[START]

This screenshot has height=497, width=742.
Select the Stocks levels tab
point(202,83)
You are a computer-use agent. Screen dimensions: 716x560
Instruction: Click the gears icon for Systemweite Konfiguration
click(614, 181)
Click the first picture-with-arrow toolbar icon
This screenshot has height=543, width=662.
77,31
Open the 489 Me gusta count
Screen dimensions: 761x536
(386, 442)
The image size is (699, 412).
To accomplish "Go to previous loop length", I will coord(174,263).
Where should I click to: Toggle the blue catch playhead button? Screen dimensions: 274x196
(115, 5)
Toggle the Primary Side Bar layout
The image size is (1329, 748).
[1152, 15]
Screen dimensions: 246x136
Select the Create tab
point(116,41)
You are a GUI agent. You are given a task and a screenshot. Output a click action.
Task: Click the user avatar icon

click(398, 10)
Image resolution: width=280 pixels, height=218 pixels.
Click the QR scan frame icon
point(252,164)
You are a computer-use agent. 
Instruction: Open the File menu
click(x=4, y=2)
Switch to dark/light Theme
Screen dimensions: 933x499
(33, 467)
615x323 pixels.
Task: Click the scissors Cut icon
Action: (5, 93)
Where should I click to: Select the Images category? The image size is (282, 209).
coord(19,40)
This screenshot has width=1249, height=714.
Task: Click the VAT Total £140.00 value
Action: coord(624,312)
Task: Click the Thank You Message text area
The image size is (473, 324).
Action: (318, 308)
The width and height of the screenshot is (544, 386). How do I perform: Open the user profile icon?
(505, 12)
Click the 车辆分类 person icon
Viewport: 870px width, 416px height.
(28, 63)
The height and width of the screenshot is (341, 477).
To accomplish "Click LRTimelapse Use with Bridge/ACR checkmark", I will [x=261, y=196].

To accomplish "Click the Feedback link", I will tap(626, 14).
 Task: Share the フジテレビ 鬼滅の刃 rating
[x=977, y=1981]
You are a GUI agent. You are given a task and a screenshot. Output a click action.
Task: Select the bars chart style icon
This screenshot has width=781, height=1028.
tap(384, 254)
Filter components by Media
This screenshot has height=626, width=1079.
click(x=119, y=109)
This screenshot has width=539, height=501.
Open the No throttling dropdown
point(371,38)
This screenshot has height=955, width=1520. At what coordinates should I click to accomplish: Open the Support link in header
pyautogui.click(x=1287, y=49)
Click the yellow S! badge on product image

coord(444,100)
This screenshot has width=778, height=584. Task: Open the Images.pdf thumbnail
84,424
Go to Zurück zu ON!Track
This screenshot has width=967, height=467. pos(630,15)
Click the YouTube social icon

[END]

TO DO: Copy every line of the data above verbatim, character for character.

CORRECT ANSWER:
This screenshot has height=497, width=742.
Select the Stocks levels tab
point(202,83)
You are a computer-use agent. Screen dimensions: 716x560
Instruction: Click the gears icon for Systemweite Konfiguration
click(614, 181)
Click the first picture-with-arrow toolbar icon
This screenshot has height=543, width=662.
77,31
Open the 489 Me gusta count
Screen dimensions: 761x536
(386, 442)
The image size is (699, 412).
To accomplish "Go to previous loop length", I will coord(174,263).
Where should I click to: Toggle the blue catch playhead button? Screen dimensions: 274x196
(115, 5)
Toggle the Primary Side Bar layout
The image size is (1329, 748).
[1152, 15]
Screen dimensions: 246x136
Select the Create tab
point(116,41)
You are a GUI agent. You are given a task and a screenshot. Output a click action.
Task: Click the user avatar icon

click(398, 10)
Image resolution: width=280 pixels, height=218 pixels.
Click the QR scan frame icon
point(252,164)
You are a computer-use agent. 
Instruction: Open the File menu
click(x=4, y=2)
Switch to dark/light Theme
Screen dimensions: 933x499
(33, 467)
615x323 pixels.
Task: Click the scissors Cut icon
Action: (5, 93)
Where should I click to: Select the Images category? The image size is (282, 209).
coord(19,40)
This screenshot has width=1249, height=714.
Task: Click the VAT Total £140.00 value
Action: coord(624,312)
Task: Click the Thank You Message text area
The image size is (473, 324).
Action: (318, 308)
The width and height of the screenshot is (544, 386). How do I perform: Open the user profile icon?
(505, 12)
Click the 车辆分类 person icon
Viewport: 870px width, 416px height.
(28, 63)
The height and width of the screenshot is (341, 477).
To accomplish "Click LRTimelapse Use with Bridge/ACR checkmark", I will [x=261, y=196].

To accomplish "Click the Feedback link", I will tap(626, 14).
 Task: Share the フジテレビ 鬼滅の刃 rating
[x=977, y=1981]
You are a GUI agent. You are given a task and a screenshot. Output a click action.
Task: Select the bars chart style icon
This screenshot has width=781, height=1028.
tap(384, 254)
Filter components by Media
This screenshot has height=626, width=1079.
click(x=119, y=109)
This screenshot has width=539, height=501.
Open the No throttling dropdown
point(371,38)
This screenshot has height=955, width=1520. At what coordinates should I click to accomplish: Open the Support link in header
pyautogui.click(x=1287, y=49)
Click the yellow S! badge on product image

coord(444,100)
This screenshot has width=778, height=584. Task: Open the Images.pdf thumbnail
84,424
Go to Zurück zu ON!Track
This screenshot has width=967, height=467. pos(630,15)
Click the YouTube social icon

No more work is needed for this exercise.